When I use run same policy in play and deploy ,show different behavior ,it's really strange ,
Here is the detail,

1. run the official policy demo_ckpt.pt file and demo_motion.npz in play seems very good
when run
uv run src/mjlab/scripts/play3.py Mjlab-Tracking-Flat-Unitree-G1-Play --model_path /tmp/mjlab_cache/demo_ckpt.pt --motion_file /tmp/mjlab_cache/demo_motion.npz
Image

2. get the onnx file exported from official demo_ckpt.pt and I write code to preparing for deploy and sim,it seems very strange and behaving very strangely, completely unable to stabilize

Image

Please help me check the deploy sim code and the XML to see if there's anything wrong.
this is the deploy code I use,

import time

import mujoco.viewer
import mujoco
import numpy as np
# from legged_gym import LEGGED_GYM_ROOT_DIR
import torch
import yaml

import onnxruntime

import numpy as np
import mujoco

xml_path = "./unitree_description/mjcf/g1_liao.xml"

# Total simulation time
simulation_duration = 300.0
# Simulation time step
simulation_dt = 0.002
# Controller update frequency (meets the requirement of simulation_dt * controll_decimation=0.02; 50Hz)
control_decimation = 10
def quat_rotate_inverse_np(q: np.ndarray, v: np.ndarray) -> np.ndarray:
    """Rotate a vector by the inverse of a quaternion along the last dimension of q and v (NumPy version).

    Args:
        q: The quaternion in (w, x, y, z). Shape is (..., 4).
        v: The vector in (x, y, z). Shape is (..., 3).

    Returns:
        The rotated vector in (x, y, z). Shape is (..., 3).
    """
    q_w = q[..., 0]
    q_vec = q[..., 1:]

    # Component a: v * (2.0 * q_w^2 - 1.0)
    a = v * np.expand_dims(2.0 * q_w**2 - 1.0, axis=-1)
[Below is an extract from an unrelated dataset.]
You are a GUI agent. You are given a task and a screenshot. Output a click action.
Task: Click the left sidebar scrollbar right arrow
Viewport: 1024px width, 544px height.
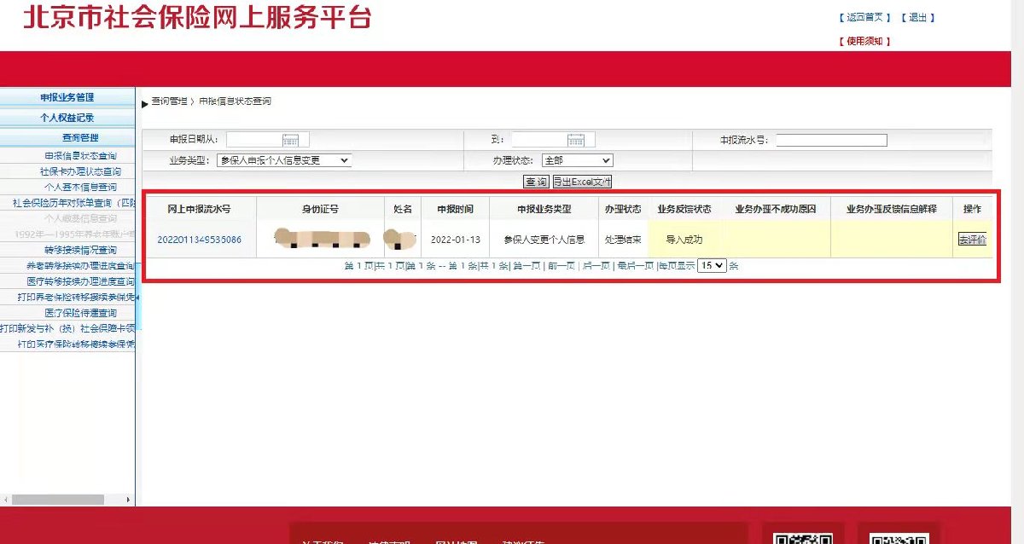129,500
    # Component b: cross(q_vec, v) * q_w * 2.0
    b = np.cross(q_vec, v, axis=-1) * np.expand_dims(q_w, axis=-1) * 2.0

    # Component c: q_vec * dot(q_vec, v) * 2.0
    # For efficient computation, handle different dimensionalities
    if q_vec.ndim == 2:
        # For 2D case: use matrix multiplication for better performance
        dot_product = np.sum(q_vec * v, axis=-1, keepdims=True)
        c = q_vec * dot_product * 2.0
    else:
        # For general case: use Einstein summation
        dot_product = np.expand_dims(np.einsum('...i,...i->...', q_vec, v), axis=-1)
        c = q_vec * dot_product * 2.0

    return a - b + c
def subtract_frame_transforms_mujoco(pos_a, quat_a, pos_b, quat_b):

    rotm_a = np.zeros(9)
    mujoco.mju_quat2Mat(rotm_a, quat_a)
    rotm_a = rotm_a.reshape(3, 3)

    rel_pos = rotm_a.T @ (pos_b - pos_a)

    rel_quat = quaternion_multiply(quaternion_conjugate(quat_a), quat_b)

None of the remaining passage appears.